Saludó a Magnus con una sonrisa.
—Venía a ver a Lucía, por si… —soltó una exclamación y se acercó a toda prisa a la cama—. ¡Lucía! ¡Querida mía! ¡Has despertado! ¡Gracias a la diosa!
—Vaya —murmuró Lucía con sequedad—. Menudo recibimiento. He debido de estar muy cerca de la muerte para provocar tales muestras de devoción.
La reina se estremeció.
—Supongo que me lo merezco.
—Te pido disculpas, madre —musitó Lucía palideciendo—. No… no quería decir algo tan venenoso, lo lamento. He sido incapaz de contenerme.
—No es necesario, querida. Es mejor que expreses tus sentimientos; no te los guardes, te lo ruego —la reina se recompuso y se sentó al borde de la cama—. ¿Recuerdas la última vez que despertaste? Esto ya ha ocurrido antes.
—¿En serio? —Magnus la fulminó con la mirada.
—Dos veces en mi presencia —asintió ella—. Por desgracia, solo fueron unos instantes; volvía a dormirse inmediatamente.
Magnus apretó los puños.
—¿Y por qué no me lo dijiste?
—Porque sabía que te sentirías decepcionado —respondió la reina con expresión paciente al oír el tono furioso de su hijo—. Sé lo mucho que amas a tu hermana.
A Magnus le pareció oír algo extraño en su forma de decirlo. ¿Conocería la reina su oscuro secreto?
Deseó poder volver atrás y borrarlo todo; empezar de cero, regresar al momento en que todo era más simple entre ellos. Un nuevo comienzo.
Imposible.
—No recuerdo haberme despertado antes —dijo Lucía confusa mientras intentaba sentarse.
—Aun así tenías que habérmelo dicho, madre —gruñó Magnus—. Y también al rey.
—¿Y arriesgarme a sufrir uno de sus ataques de cólera cuando Lucía volviera a perder el conocimiento? No, hijo mío; es mejor así. Esperemos a ver cómo evoluciona, y comprobemos si esta vez Lucía se queda con nosotros antes de decirle nada sobre el asunto.
—No pienso volver a dormirme —dijo Lucía con decisión.
—Ahora vete, Magnus —dijo la reina apretándole las manos a su hijo—. Tengo que ocuparme de mi hija.
—Pero madre…
—Vete —repitió con firmeza—. Y no le digas nada al rey hasta que te avise.
Aunque Magnus estaba furioso con su madre por haberle ocultado aquello, entendía sus motivos. Él hubiera hecho exactamente lo mismo para proteger a Lucía.

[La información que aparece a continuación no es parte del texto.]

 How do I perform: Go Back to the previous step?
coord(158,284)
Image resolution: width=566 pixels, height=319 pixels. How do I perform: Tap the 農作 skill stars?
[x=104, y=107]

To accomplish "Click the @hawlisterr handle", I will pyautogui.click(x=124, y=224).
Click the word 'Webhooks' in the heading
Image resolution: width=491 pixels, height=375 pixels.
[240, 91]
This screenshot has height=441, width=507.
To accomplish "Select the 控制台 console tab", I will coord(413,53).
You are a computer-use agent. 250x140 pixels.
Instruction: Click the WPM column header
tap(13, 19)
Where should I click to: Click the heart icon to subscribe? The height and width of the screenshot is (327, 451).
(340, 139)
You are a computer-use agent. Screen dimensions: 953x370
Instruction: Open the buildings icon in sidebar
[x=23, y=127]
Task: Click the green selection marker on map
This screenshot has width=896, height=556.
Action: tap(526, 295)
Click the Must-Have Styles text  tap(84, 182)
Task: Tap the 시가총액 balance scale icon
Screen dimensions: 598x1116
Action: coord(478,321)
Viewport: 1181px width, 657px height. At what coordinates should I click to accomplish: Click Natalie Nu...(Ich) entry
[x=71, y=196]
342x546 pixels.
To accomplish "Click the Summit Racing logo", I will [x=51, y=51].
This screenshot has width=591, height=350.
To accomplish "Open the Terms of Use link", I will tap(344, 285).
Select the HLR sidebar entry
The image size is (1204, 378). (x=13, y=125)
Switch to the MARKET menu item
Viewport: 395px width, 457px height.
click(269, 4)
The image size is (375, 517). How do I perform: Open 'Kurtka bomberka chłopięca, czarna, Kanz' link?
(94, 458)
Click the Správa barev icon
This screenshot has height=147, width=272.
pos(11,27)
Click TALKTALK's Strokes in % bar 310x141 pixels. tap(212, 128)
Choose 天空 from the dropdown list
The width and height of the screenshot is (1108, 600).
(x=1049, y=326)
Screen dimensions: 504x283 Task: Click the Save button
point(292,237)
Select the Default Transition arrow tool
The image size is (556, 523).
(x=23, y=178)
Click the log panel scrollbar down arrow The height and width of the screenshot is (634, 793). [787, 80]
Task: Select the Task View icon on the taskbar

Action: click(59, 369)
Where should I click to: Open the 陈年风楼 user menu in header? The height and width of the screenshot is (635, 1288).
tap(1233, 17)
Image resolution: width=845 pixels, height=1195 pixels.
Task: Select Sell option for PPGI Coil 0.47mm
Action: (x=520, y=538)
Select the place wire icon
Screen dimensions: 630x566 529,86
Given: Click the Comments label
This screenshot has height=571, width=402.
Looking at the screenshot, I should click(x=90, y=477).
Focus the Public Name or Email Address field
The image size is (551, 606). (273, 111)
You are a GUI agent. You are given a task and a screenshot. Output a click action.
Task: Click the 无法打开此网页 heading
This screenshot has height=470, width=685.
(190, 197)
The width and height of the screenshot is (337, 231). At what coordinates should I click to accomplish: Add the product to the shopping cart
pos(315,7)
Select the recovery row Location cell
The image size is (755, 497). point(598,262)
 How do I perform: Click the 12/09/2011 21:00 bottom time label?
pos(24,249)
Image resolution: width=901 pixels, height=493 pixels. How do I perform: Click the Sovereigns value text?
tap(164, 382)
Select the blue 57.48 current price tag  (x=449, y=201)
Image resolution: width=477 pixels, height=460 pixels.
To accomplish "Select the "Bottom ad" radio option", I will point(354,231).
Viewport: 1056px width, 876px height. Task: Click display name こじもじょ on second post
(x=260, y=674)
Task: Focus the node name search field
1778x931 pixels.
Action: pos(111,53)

—Está bien —farfulló—. Pero volveré.
—Por supuesto. Nunca has sido capaz de mantenerte alejado de ella durante mucho tiempo. Es la única persona que te ha importado en toda tu vida, ¿verdad?
Se le crispó un músculo en la mejilla de la cicatriz.
—Te equivocas, madre. También me preocupaba por ti. Y volvería a hacerlo si me lo permitieras.
Aquellas palabras consiguieron que los ojos de la reina se iluminaran. Sin embargo, su única respuesta fue un leve asentimiento.
Magnus desvió la vista hacia su hermana.
—Volveré enseguida, te lo prometo. No vuelvas a dormirte, por favor.
Se dio la vuelta y las dejó solas, tal como había ordenado la reina.